Wednesday, May 27, 2015

Honduras : US-Sponsored State Terror Escalates

Click here to access article by Heather Gies from Libya 360°. 

The author reports on the origins and recent US sponsorship of terrorist organizations in Central America, particularly in Honduras and Guatemala. She focuses much more on their role to terrorize citizens to accept right-wing governments, and is rather weak on their more immediate purpose: to promote the interests of US and Canadian resource corporations. 

I get almost daily reports from human rights organizations of atrocities committed by these terrorist armies and paramilitaries who often function to drive indigenous populations off their lands which the above corporations, particularly mining corporations, want access to. These organizations always urge their readers to write to their corporate-sponsored Congress representatives about such actions--as if that will change anything.
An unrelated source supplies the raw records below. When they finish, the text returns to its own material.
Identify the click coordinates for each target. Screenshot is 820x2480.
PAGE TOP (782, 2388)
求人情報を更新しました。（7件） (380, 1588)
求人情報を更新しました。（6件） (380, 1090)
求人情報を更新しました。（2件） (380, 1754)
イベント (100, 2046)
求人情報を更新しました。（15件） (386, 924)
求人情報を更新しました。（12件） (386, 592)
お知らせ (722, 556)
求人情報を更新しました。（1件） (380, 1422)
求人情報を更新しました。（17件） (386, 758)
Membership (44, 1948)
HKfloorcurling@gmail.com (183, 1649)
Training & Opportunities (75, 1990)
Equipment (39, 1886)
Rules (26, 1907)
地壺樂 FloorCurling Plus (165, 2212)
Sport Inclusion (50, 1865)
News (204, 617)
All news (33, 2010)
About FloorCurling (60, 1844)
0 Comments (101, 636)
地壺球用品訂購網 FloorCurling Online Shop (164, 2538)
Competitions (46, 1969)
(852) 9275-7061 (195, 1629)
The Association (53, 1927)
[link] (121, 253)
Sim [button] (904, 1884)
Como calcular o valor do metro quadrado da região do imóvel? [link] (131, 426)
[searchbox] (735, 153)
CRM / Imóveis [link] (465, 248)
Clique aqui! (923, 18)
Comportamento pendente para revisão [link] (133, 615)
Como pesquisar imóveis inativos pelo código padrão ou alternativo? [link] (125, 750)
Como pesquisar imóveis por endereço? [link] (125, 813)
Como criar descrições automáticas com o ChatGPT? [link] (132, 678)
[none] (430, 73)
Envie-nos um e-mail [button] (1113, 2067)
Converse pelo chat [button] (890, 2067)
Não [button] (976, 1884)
Of course, these incidents are never covered in US mainstream media and therefore US citizens have no idea what is going on down there.
“The pretext now is drug trafficking,” .... “The drug war has been the frame within which the United States government has legitimated support for repression by state security forces in Honduras and increased funding for them.”

And while the U.S. goal of maintaining a regional base of power amidst the threat of emerging or consolidating leftist alternatives remains much the same, the political context in the region has significantly changed.

“The larger context is the many democratically elected center and center-left governments all over Latin America that the United States is threatened by because they aren’t going to pay obeisance to United States power,” ....

“The United States wanted to lock down its power in Honduras so that it can maintain what has long been the most captive nation in Latin America.”

In the process, the U.S. also promotes the interests of transnational corporations that are making a killing from state-sponsored death squads that suppress resistance and pave the way for capitalist exploitation of land, labor, and indigenous and campesino resources.